Minggu, 07 Juni 2015

Senyum Pengertian

dalam dekapan ukhuwah kita tersambung
bukan untuk saling terikat membebani
melainkan untuk saling tersenyum memahami
dan saling mengerti dengan kelembutan nurani


“SESUNGGUHNYA di antara hamba-hamba Alloh terdapat orang-orang yang bukan nabi, dan bukan pula syuhada,” ujar Rosululloh sebagaimana dibawakan dalam hadits oleh Imam Abu Dawud, “Tapi bahwa para nabi dan syuhada cemburu pada mereka di hari kiamat nanti, tersebab kedudukan yang diberikan oleh Alloh pada mereka.”

“Ya Rosululloh,” kata para shohabat ketika itu, “Beritahukanlah kepada kami, siapa mereka?”

“Mereka itu adalah,” jawab beliau, “Segolongan manusia yang saling mencintai karena rohmat Alloh. Bukan oleh sebab kekerabatan dan darah. Bukan pula karena didasarkan pemberian harta. Demi Alloh, wajah mereka pada hari itu bersinar cemerlang dan mereka berada di atas cahaya. Mereka tiada merasa khawatir ketika manusia lain ketakutan. Dan mereka tidak bersedih ketika manusia lain berduka.”

Sebuah hadits Qudsi yang dibawakan Imam Ahmad dan at-Tirmidzi merekam kalimat Alloh ‘Azza wa Jalla tentang karunia kepada para pencinta ini. “Orang-orang yang saling mencintai demi keagungan-Ku,” demikian Alloh berfirman, “Akan diberikan padanya mimbar dari cahaya yang dicemburui oleh para Nabi dan syuhada.”

Alangkah agungnya mereka yang mendapat karunia itu. Alangkah beruntungnya mereka yang beroleh kemuliaan itu. Hari-hari ini dalam tertatihnya kita meniti ukhuwah yang terasa gersang, dalam menyambungi shilaturrohim yang terasa kering, dan dalam menjalin hubungan yang terasa pahit, kita telah merasa sejuk sekedar mendengar frasa ‘saling mencintai karena Alloh’. Hari ini, harapan kita kembali dibangkitkan, asa kembali ditumbuhkan; bahkan meski bukan Nabi dan bukan syuhada, kita berpeluang memperoleh anugerah yang membuat mereka cemburu.

Mimbar-mimbar cahaya…

Lalu kita tersadar bahwa untuk menggapainya, dalam dekapan ukhuwah ada niat yang harus diluruskan, ada tekad yang harus dikokohkan, ada komitmen yang harus disimpul ulang, dan ada tanggungan amal-amal yang harus dibayartunaikan. Ada begitu banyak langkah, dan meski tetap terseok, mari selalu bergerak ke hadapan. Setapak demi setapak. Selangkah demi selangkah. Walau duri merantaskan kaki, walau onak mencacah jari.
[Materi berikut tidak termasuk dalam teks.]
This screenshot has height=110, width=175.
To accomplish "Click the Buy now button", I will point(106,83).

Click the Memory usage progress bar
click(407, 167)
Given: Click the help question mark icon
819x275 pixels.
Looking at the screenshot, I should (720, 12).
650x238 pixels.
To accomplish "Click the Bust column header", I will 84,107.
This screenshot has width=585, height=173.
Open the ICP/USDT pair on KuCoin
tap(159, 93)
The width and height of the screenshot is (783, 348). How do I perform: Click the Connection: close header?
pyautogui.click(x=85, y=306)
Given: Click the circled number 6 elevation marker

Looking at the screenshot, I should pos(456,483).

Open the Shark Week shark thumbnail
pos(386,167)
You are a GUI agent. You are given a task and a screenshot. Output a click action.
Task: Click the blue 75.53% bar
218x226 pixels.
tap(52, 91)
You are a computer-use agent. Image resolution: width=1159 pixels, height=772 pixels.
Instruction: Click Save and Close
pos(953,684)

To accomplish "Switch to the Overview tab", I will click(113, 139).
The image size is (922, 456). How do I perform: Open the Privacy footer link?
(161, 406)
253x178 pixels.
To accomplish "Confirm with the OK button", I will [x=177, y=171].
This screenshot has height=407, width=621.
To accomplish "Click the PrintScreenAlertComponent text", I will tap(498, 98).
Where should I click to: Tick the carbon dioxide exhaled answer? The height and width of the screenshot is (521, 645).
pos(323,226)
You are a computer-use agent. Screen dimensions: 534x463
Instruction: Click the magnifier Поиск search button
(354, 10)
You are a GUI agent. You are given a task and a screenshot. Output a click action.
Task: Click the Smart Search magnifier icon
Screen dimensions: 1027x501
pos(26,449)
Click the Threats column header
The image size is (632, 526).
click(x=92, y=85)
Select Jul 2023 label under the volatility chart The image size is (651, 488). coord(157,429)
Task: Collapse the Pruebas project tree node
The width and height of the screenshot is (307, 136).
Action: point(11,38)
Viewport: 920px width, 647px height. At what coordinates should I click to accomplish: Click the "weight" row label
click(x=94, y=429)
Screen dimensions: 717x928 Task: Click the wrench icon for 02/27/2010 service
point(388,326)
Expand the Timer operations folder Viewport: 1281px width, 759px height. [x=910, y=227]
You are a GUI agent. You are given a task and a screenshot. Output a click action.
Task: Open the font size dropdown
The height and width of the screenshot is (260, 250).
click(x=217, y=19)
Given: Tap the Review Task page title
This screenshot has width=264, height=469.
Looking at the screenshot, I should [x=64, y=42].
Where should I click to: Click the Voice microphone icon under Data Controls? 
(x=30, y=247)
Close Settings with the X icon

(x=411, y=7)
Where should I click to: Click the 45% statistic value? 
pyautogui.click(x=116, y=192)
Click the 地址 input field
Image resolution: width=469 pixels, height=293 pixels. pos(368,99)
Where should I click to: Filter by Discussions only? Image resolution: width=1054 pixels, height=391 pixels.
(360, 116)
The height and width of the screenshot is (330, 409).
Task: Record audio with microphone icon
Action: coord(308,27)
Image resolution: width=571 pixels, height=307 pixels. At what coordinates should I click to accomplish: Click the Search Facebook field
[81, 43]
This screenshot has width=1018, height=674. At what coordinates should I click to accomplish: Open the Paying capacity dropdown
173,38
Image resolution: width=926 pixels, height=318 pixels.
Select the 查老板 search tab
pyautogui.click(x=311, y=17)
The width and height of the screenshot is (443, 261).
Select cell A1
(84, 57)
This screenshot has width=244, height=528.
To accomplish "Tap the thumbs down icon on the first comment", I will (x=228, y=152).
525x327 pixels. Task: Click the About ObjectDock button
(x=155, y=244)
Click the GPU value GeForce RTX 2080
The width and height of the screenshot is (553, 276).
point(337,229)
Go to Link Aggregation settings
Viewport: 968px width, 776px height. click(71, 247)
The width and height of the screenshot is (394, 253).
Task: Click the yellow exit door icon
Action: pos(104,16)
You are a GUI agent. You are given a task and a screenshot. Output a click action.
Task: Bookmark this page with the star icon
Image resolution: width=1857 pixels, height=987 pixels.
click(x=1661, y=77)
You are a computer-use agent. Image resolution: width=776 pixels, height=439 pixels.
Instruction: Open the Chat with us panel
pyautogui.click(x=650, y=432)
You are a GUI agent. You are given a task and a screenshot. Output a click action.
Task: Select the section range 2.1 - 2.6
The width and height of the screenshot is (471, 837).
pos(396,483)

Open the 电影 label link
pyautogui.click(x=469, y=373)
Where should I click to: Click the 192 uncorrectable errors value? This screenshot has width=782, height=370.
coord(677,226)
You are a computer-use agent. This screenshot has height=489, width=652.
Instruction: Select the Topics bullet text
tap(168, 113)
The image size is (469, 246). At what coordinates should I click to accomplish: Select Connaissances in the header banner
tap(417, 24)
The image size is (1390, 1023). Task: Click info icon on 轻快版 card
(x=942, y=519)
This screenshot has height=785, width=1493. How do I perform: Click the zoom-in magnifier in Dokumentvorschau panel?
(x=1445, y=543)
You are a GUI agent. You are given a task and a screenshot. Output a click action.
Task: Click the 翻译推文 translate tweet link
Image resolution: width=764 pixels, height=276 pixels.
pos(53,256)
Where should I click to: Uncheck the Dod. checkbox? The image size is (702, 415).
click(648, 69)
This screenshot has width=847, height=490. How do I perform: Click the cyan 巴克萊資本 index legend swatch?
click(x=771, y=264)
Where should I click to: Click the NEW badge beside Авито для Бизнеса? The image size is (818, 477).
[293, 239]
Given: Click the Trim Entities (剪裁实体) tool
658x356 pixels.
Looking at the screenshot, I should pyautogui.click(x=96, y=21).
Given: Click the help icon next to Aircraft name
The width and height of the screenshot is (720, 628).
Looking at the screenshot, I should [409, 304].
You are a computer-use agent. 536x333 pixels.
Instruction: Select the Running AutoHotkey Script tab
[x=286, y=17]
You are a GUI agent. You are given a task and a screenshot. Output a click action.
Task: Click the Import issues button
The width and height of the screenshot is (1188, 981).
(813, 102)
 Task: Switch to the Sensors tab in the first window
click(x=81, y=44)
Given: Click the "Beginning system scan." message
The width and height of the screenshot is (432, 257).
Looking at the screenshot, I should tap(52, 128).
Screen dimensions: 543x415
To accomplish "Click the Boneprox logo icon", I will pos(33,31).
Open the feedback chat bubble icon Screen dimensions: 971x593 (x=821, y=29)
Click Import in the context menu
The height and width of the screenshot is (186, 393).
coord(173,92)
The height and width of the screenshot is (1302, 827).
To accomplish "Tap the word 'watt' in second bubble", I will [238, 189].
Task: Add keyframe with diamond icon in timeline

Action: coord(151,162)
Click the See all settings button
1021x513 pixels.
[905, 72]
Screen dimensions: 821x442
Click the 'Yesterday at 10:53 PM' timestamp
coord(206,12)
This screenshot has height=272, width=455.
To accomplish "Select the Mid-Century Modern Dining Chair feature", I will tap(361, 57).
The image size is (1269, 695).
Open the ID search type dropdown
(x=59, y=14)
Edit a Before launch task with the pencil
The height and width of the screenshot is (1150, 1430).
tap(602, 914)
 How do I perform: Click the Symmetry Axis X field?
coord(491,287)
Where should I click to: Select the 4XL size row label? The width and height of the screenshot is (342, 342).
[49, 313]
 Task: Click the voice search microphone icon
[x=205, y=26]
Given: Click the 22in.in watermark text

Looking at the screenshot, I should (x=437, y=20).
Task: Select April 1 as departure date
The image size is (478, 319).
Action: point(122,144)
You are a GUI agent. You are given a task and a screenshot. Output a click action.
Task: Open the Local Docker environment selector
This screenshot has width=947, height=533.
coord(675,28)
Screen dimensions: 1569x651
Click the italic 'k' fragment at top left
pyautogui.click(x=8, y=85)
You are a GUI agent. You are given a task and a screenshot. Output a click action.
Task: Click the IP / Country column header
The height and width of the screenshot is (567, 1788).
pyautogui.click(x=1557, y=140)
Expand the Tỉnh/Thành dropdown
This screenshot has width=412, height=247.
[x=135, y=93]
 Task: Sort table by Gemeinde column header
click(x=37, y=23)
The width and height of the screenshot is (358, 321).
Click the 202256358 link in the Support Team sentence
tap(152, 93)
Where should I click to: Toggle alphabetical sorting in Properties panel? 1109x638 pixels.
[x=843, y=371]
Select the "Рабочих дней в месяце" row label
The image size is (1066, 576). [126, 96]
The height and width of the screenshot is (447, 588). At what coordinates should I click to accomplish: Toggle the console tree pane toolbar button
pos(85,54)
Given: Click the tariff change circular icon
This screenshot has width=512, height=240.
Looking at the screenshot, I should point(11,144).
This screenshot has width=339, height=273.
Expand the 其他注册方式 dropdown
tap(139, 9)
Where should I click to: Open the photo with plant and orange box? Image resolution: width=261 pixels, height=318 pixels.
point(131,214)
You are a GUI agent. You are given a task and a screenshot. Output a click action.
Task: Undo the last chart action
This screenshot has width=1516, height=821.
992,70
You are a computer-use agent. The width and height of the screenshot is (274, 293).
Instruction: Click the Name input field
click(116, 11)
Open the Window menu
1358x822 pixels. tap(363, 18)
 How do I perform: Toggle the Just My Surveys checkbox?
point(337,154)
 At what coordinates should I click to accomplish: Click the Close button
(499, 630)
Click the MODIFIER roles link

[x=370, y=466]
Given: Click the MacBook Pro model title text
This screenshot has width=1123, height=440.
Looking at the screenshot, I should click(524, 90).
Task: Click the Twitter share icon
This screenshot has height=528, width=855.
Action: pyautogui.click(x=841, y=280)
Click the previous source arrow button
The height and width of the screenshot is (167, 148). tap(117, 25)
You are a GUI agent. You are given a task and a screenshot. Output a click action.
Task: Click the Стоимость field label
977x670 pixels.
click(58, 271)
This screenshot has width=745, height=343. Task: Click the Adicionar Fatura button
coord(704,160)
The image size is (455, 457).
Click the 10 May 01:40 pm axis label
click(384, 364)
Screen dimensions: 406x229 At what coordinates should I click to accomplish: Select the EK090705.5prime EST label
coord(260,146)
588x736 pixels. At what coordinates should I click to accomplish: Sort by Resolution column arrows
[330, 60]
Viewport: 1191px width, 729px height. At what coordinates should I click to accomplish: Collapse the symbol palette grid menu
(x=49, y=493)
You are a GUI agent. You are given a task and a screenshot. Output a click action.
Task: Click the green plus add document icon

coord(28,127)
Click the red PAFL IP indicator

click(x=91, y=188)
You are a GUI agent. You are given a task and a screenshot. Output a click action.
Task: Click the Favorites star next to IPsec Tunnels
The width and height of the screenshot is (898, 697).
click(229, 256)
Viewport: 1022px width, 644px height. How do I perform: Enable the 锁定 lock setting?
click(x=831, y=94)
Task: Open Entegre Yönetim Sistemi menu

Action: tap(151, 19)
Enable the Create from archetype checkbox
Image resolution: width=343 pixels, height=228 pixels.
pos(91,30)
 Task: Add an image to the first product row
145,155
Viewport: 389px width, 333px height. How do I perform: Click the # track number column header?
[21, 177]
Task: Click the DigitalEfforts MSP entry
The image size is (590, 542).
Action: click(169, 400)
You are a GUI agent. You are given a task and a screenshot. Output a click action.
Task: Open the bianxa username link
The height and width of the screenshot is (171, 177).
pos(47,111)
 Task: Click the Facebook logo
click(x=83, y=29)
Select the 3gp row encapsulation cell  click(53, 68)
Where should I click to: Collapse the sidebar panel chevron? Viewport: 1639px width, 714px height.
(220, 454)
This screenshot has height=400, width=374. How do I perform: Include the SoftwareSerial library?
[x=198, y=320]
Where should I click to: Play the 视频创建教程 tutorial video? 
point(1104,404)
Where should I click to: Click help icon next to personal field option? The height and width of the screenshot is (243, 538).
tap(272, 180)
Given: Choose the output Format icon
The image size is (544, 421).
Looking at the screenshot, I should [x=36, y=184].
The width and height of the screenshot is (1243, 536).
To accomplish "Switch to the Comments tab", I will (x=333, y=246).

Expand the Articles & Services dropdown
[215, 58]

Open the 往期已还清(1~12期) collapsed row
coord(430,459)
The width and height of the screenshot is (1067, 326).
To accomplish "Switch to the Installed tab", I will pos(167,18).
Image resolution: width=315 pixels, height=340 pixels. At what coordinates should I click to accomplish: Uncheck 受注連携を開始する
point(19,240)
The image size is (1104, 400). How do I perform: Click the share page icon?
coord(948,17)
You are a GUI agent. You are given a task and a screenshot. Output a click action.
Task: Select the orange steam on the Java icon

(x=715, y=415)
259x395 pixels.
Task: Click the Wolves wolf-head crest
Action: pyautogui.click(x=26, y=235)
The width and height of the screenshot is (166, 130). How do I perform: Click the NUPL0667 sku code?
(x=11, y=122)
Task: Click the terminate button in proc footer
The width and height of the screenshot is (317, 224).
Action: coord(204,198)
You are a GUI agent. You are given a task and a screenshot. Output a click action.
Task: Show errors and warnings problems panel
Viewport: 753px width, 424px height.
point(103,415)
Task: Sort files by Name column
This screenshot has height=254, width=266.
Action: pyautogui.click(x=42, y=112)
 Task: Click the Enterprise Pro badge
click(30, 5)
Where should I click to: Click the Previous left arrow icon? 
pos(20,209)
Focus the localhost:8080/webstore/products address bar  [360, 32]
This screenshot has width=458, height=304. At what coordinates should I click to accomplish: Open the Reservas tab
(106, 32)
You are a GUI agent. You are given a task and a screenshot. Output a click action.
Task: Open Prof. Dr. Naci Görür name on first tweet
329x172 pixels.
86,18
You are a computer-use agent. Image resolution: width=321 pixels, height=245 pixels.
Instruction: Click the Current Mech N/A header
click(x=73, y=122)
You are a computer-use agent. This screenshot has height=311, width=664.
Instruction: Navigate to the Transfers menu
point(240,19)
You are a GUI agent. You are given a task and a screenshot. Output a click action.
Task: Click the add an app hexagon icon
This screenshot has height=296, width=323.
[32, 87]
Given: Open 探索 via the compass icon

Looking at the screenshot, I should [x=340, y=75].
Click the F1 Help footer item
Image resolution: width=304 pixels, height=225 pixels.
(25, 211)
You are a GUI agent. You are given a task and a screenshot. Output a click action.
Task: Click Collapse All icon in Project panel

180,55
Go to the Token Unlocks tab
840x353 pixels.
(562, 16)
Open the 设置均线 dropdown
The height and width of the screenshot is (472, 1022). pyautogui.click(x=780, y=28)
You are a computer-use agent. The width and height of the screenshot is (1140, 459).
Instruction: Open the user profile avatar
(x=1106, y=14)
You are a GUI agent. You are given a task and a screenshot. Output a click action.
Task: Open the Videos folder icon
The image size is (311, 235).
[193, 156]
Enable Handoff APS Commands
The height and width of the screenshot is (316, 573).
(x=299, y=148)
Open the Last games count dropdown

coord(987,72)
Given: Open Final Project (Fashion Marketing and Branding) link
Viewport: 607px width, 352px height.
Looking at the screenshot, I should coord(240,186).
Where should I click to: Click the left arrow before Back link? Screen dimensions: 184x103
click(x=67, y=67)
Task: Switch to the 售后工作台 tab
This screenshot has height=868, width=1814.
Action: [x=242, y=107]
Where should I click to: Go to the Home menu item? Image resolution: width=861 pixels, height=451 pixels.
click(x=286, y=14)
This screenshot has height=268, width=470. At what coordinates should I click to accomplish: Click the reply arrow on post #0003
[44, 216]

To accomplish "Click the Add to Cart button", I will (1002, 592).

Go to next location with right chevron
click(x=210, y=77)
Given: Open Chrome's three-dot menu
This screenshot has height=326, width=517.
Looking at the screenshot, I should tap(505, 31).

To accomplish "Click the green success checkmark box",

Berlembar lalu, kita telah memulainya dengan prasangka baik. Dalam dekapan ukhuwah, setelah prasangka baik, pilar cinta kita yang berikut adalah saling mengerti dengan kelembutan nurani…

***

Usia suaminya kini menjelang empat puluh, dan Khodijah menangkap kegelisahan yang makin berjebah di wajah itu. Dia tak bertanya. Tetapi dia dapatkan jawab dari mata Muhammad yang senantiasa basah melihat ketidakadilan. Dia tak bertanya, tapi dia membaca wajah yang menunduk tiap kali keberhalaan membunuh dan memperkosa kemanusiaan. Dia memahaminya dari wajah yang jerih tiap kali menyaksikan pertikaian tanpa makna dan kebejatan yang tetebar kian jamak.

Tetapi hari inilah puncaknya. Hari ini dia menyaksikan Muhammad pulang dari tahannuts di gua Hiro bukan dengan wajah segar terlepas dari beban seperti biasanya. Dia melihat lelaki terkasihnya itu menggigil ketakutan. Keringat dingin mengalir di sekujur tubuhnya, Muhammad basah kuyup. Wajahnya pucat, mimiknya pias, dan nafasnya tersengal-sengal. Denyut jantungnya memburu sementara tatapan matanya tercekam seakan dikejar sesuatu yang begitu mengerikan.

Begitu pintu terbuka, Muhammad bergegas menuju kamarnya dan luruh di pembaringan. “Zammilunii, selimuti aku! Selimuti aku!” teriaknya masih dengan wajah pasi dan sinar mata ketakutan.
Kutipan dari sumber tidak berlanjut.